Top of DATA FOR THIS TASK

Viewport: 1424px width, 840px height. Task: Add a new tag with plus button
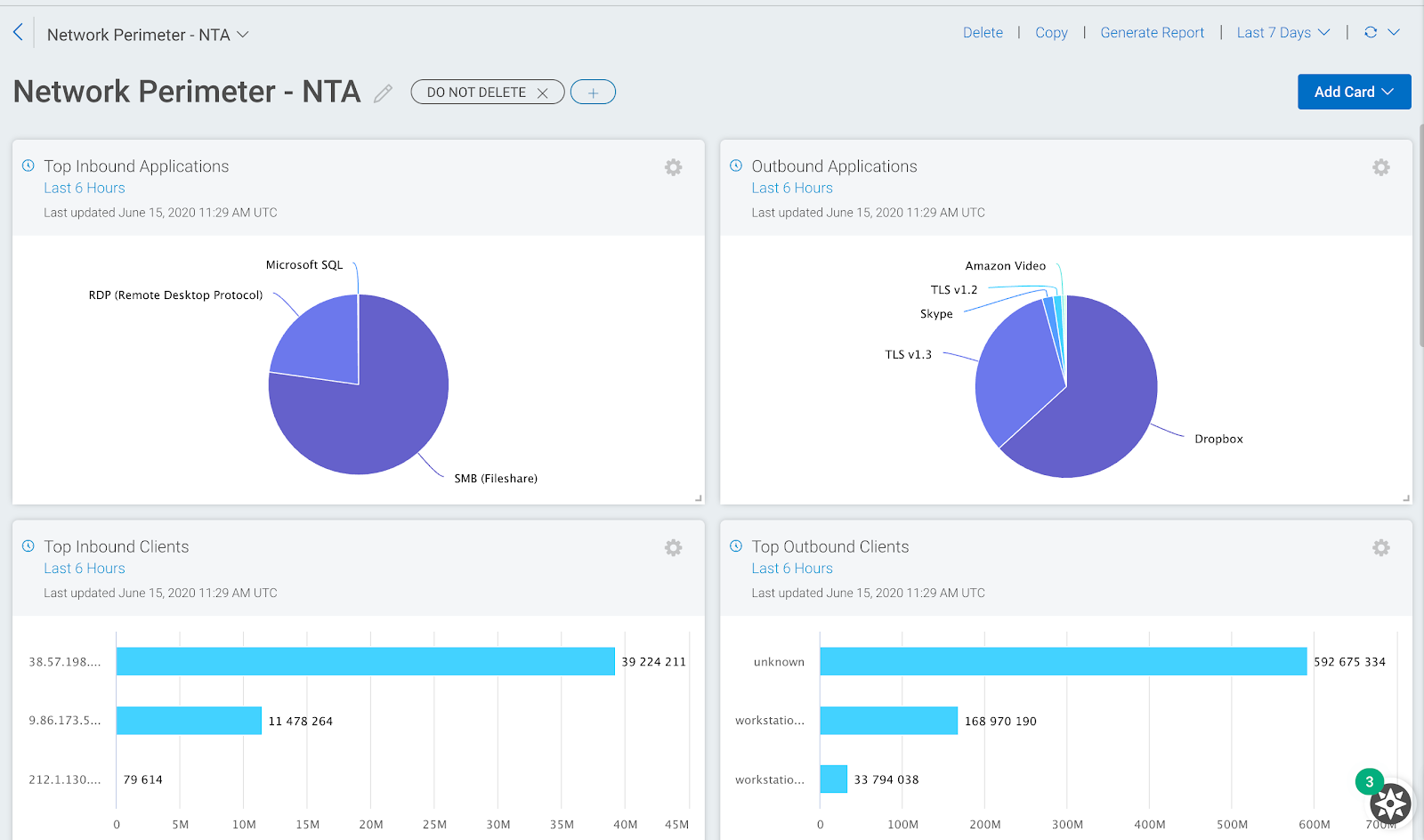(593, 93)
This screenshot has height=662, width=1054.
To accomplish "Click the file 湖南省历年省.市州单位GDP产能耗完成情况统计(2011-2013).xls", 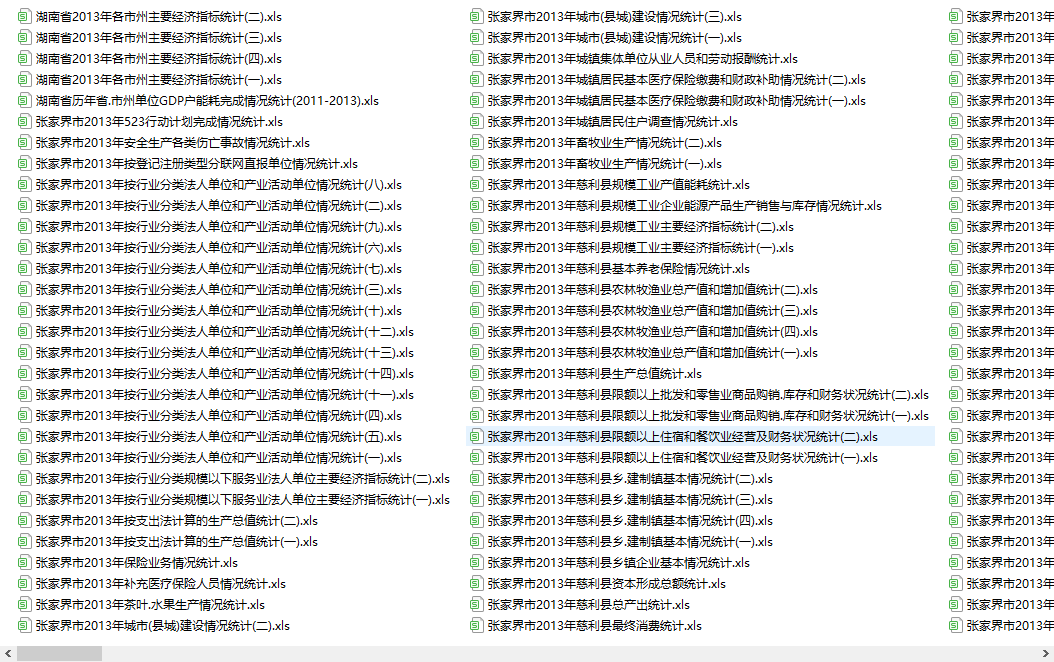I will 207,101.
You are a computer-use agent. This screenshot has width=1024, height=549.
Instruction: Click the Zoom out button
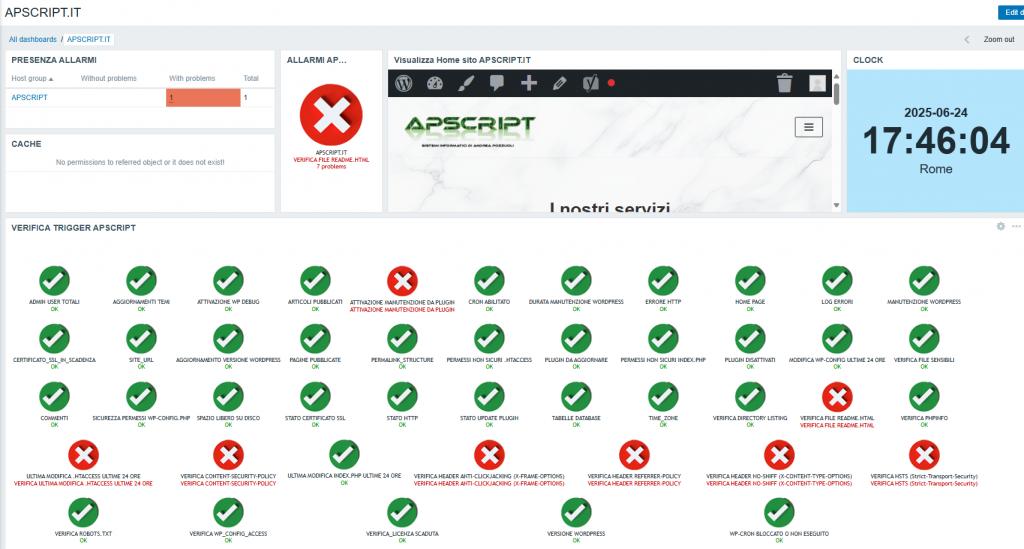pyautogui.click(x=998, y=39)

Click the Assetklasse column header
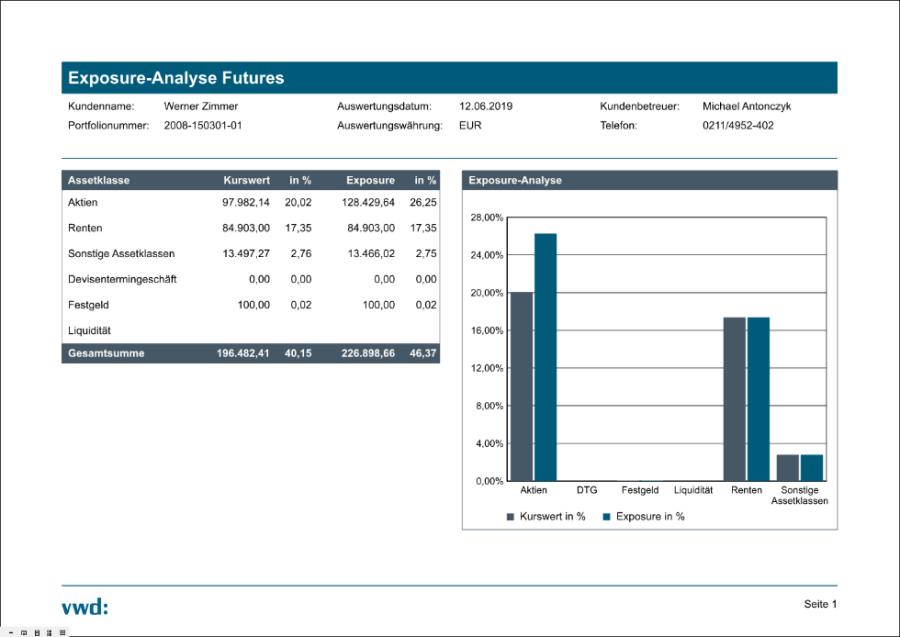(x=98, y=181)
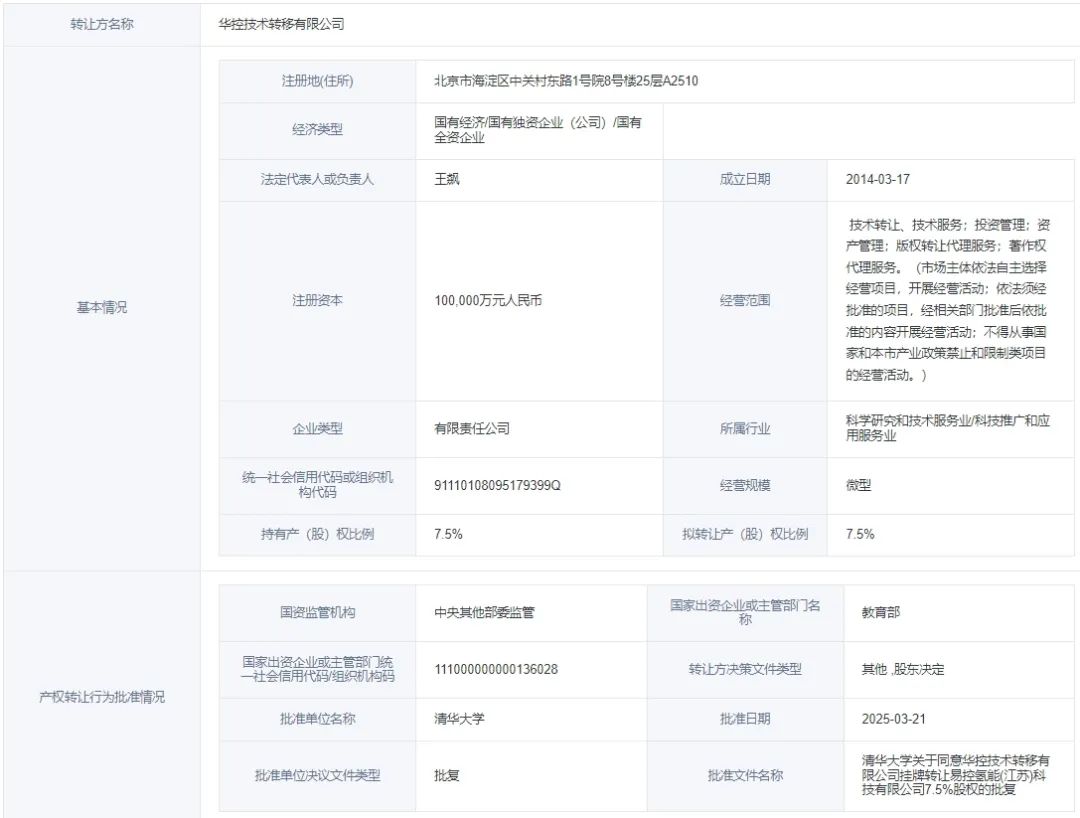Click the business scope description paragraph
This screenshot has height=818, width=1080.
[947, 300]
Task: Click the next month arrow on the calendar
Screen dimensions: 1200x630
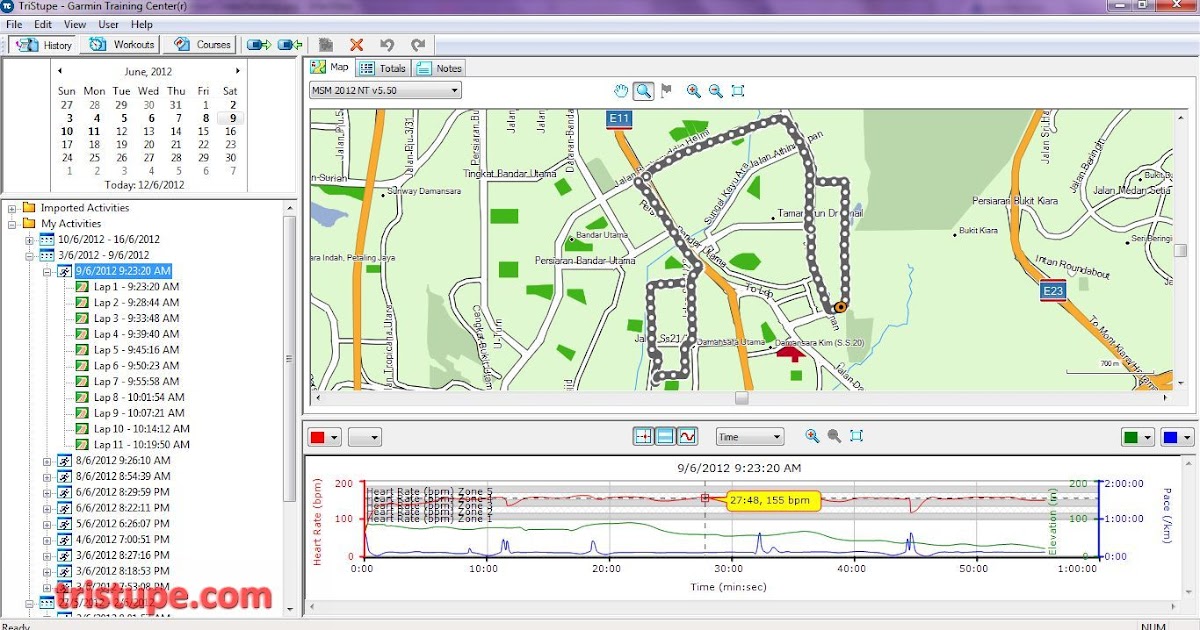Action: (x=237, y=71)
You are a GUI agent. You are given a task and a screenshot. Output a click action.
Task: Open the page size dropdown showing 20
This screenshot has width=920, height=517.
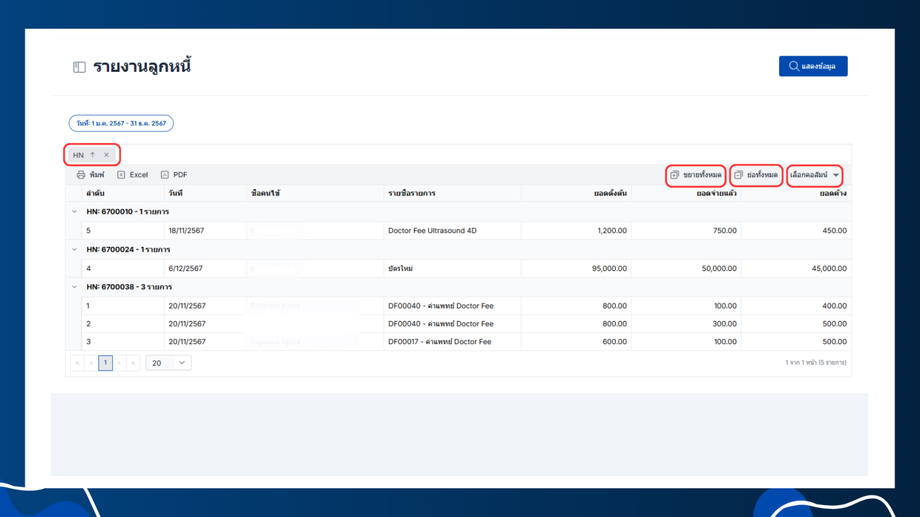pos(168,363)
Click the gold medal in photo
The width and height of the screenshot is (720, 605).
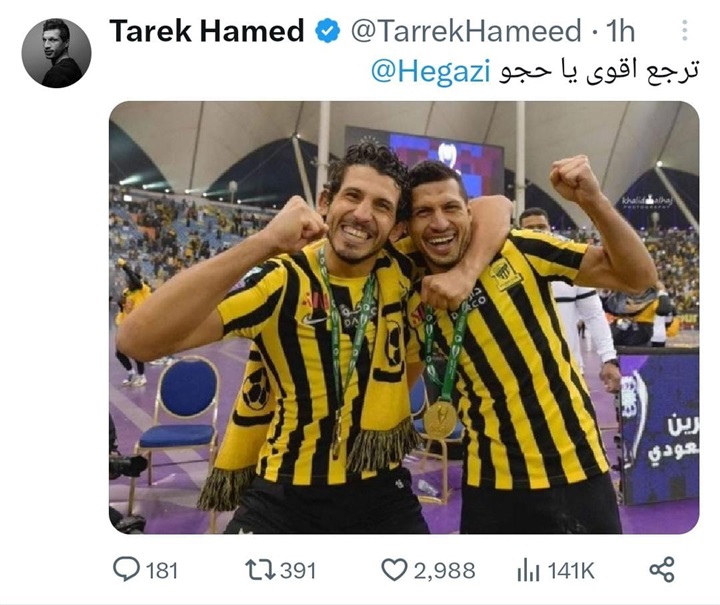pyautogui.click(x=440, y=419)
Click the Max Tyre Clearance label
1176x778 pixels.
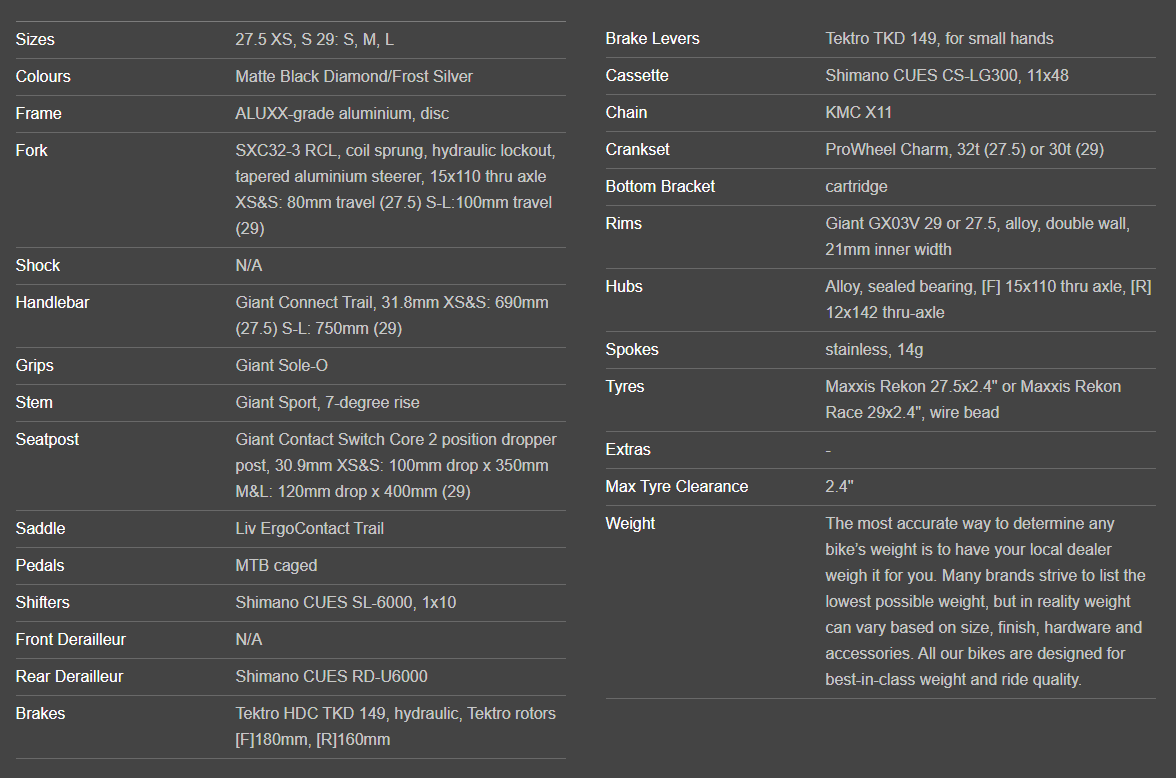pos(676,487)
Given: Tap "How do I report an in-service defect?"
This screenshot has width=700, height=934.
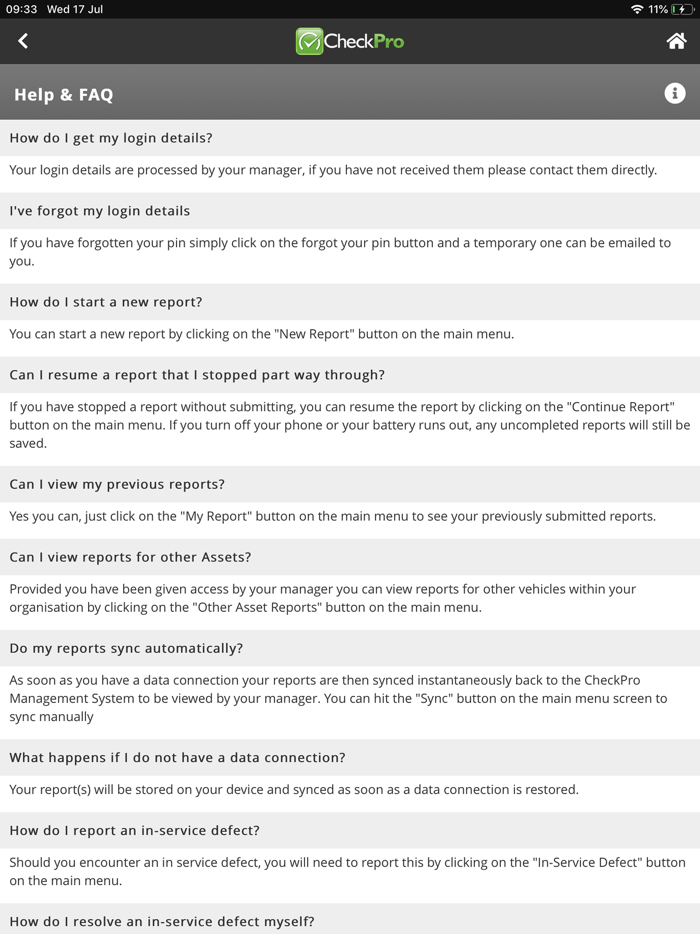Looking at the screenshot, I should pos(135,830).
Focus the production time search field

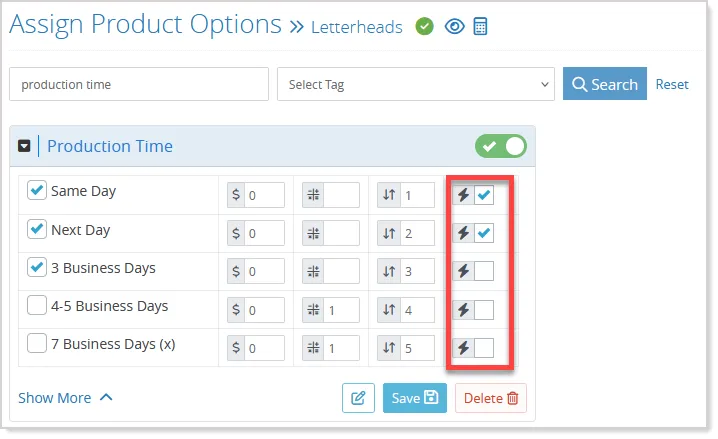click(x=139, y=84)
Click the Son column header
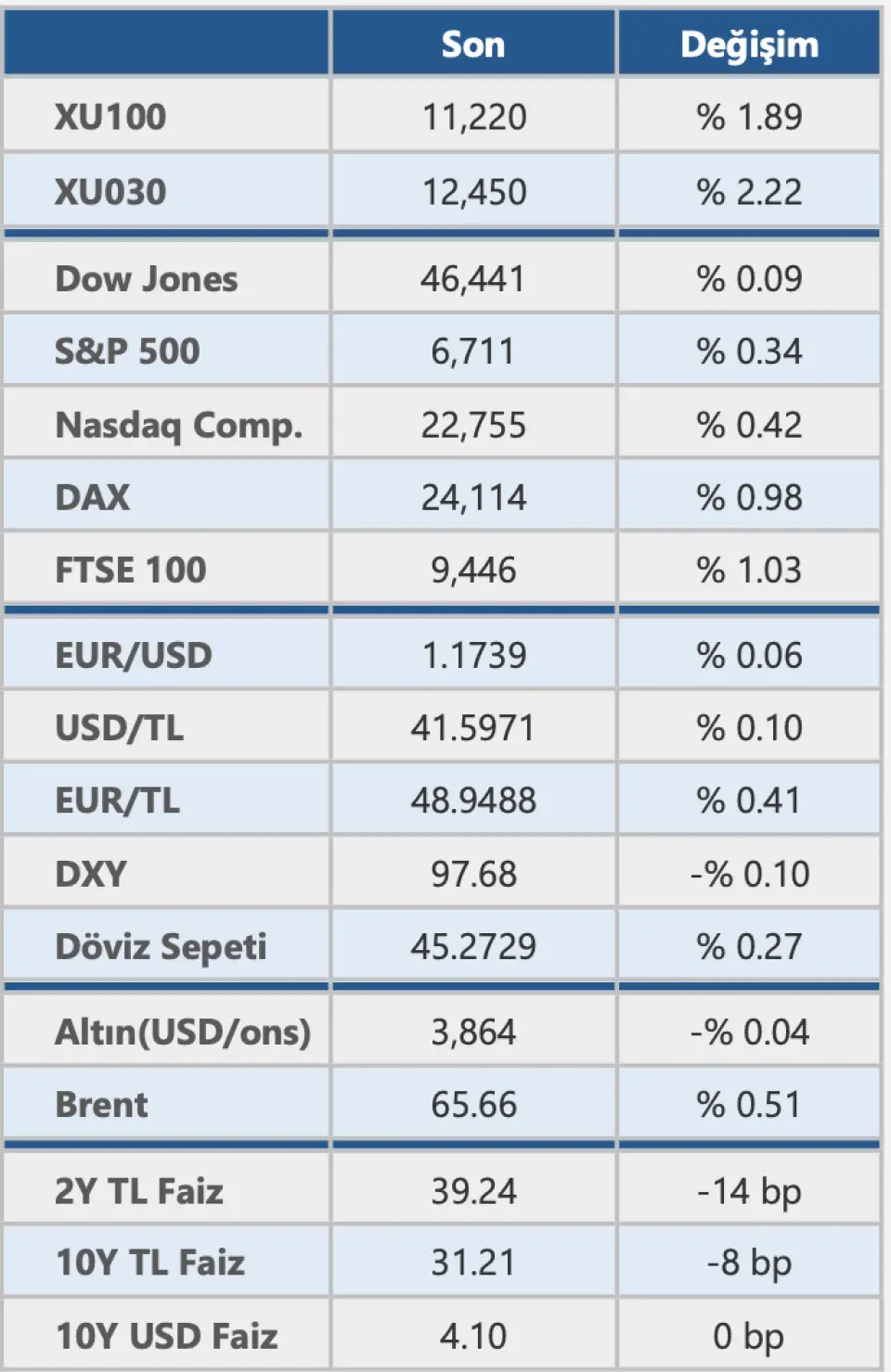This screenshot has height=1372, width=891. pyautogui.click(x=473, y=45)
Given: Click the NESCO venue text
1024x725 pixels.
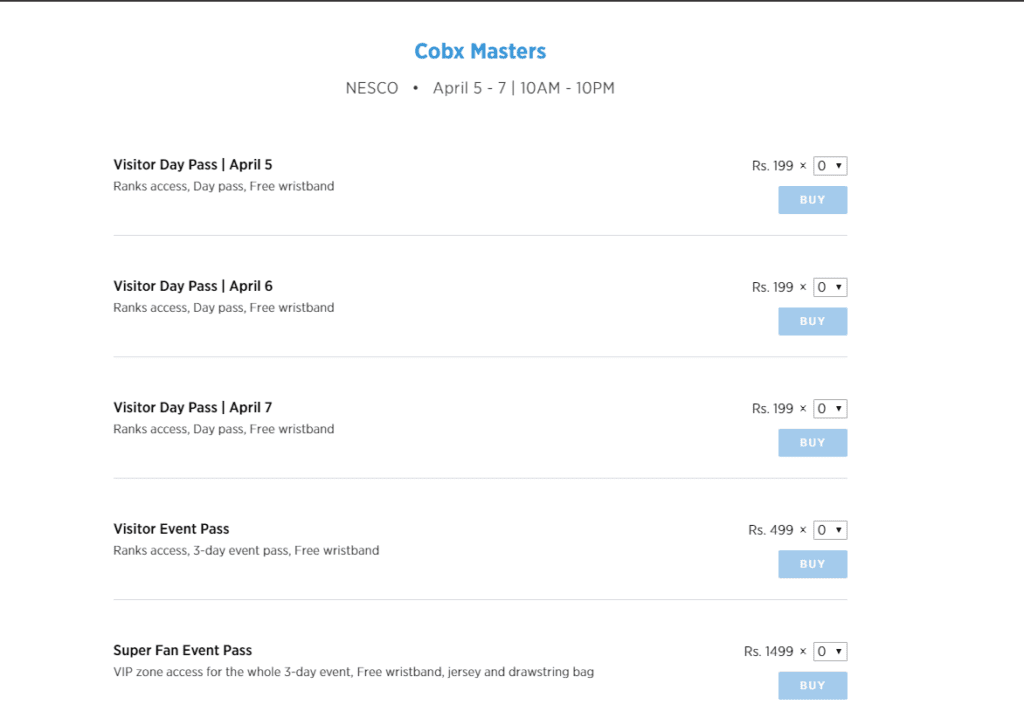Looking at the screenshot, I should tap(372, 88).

Bottom of DATA FOR THIS TASK

GOAL OF THE EXERCISE:
Copy out the lines above from the line containing "You are a computer-use" through the line containing "Click the gold medal in photo", exactly, and keep the pictures out.

ANSWER TO THE EXERCISE:
You are a computer-use agent. This screenshot has width=1024, height=549.
Instruction: Click the Zoom out button
pyautogui.click(x=998, y=39)

Click the Assetklasse column header
(x=98, y=181)
Click the business scope description paragraph
This screenshot has height=818, width=1080.
[947, 300]
Task: Click the next month arrow on the calendar
Screen dimensions: 1200x630
Action: (x=237, y=71)
You are a GUI agent. You are given a task and a screenshot. Output a click action.
Task: Open the page size dropdown showing 20
This screenshot has width=920, height=517.
pos(168,363)
Click the gold medal in photo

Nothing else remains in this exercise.